Ford: F1’s boom means it "requires consideration"

Ford’s motorsport boss says it would be remiss of the American car giant not to be considering a Formula 1 return amid the series' rapid growth in the United States.

Ford logo

The iconic Blue Oval brand is understood to be in advanced talks with Red Bull about badging the team’s power units from the start of the 2026 season.

There are even suggestions that the deal could be firmed up before the start of the forthcoming  campaign.

For now, Ford is remaining silent on the state of play with Red Bull.

However, it has admitted that the ramping up of F1’s popularity since Liberty Media took over has changed perceptions and means a grand prix return has to be on its radar.

Having last been involved in F1 with the Jaguar team from 2000 to 2004, having also badged Cosworth engines until 2004, Ford has focused efforts since in other racing categories like the World Rally Championship and sportscars.

Ford Performance boss Mark Rushbrook has suggested a change in mindset, though, with F1 now worthy of consideration thanks to its recent growth.

Speaking exclusively to Autosport, Rushbrook said: “Formula 1 is certainly strong and growing, both in the United States and globally.

“What they have done well is create great racing and great competition. It’s still the pinnacle, but they’ve been able to reach new audiences with things like Drive to Survive.
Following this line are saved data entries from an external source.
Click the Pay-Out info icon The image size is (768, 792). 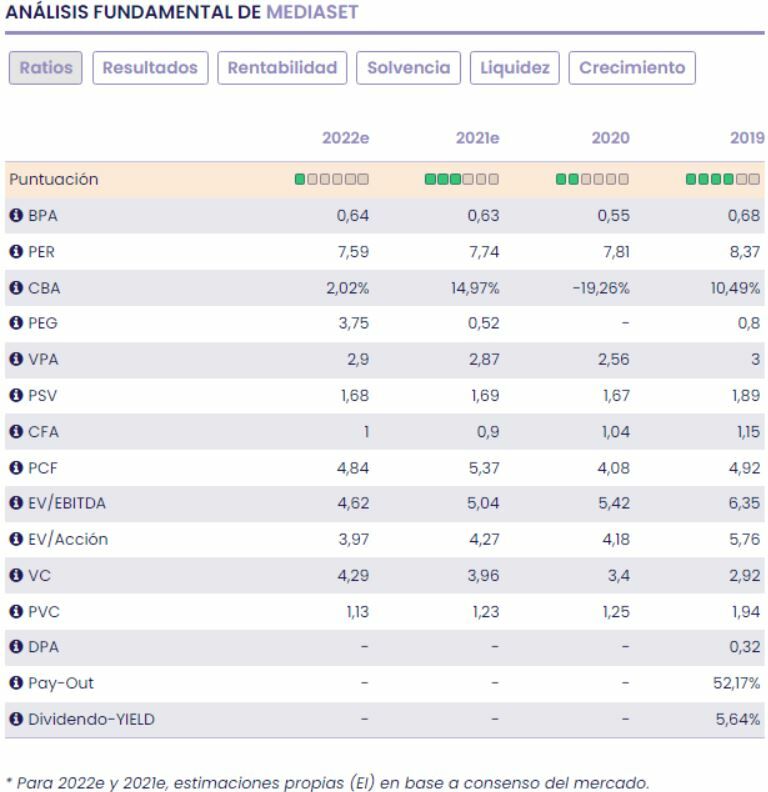(15, 683)
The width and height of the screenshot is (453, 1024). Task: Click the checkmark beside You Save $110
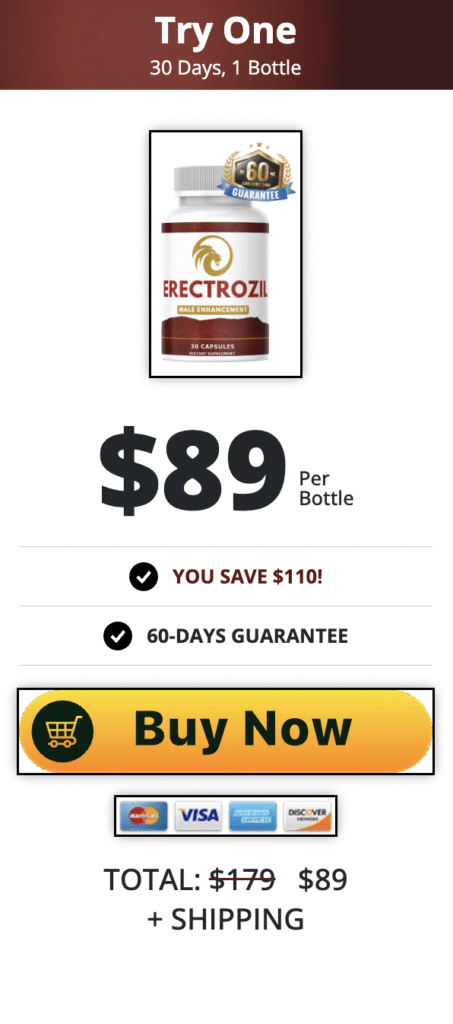click(x=144, y=577)
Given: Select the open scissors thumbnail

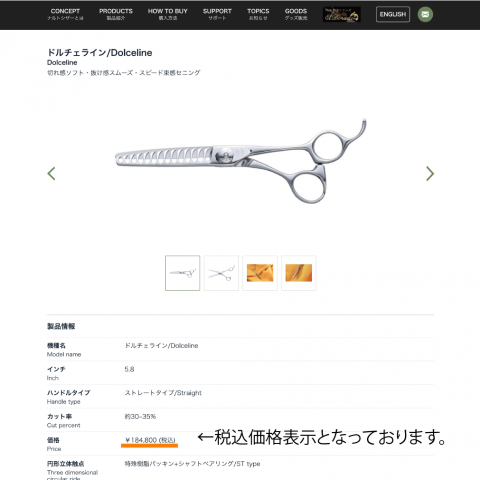Looking at the screenshot, I should pos(221,273).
“As a company we go racing for innovation, tech transfer, the learning opportunity, but also for marketing reasons as well. It’s shifted for sure, and it definitely requires consideration.”
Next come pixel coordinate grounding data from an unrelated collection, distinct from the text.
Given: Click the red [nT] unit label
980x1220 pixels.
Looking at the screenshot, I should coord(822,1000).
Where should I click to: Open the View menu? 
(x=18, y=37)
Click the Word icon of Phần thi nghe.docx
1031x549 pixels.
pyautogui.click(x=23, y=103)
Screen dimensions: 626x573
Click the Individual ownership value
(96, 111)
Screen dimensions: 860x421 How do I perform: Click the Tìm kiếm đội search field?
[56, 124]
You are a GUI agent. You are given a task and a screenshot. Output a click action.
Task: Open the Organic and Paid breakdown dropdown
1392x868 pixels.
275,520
Asked specifically about the rumours regarding a potential 2026 entry, Rushbrook said: “We don’t comment on speculation, but it’s the same with all these series that are out there.

“It’s our responsibility to study them and understand them, and then make decisions on whether it makes sense or doesn’t make sense.”

The Ford logo on a WRC car

The Ford logo on a WRC car

Photo by: Zak Mauger / Motorsport Images

One other element that is adding to F1’s attraction for manufacturers is the shift to fully sustainable fuel from 2026, a factor that has been cited by Audi and Cadillac as important in getting them interested.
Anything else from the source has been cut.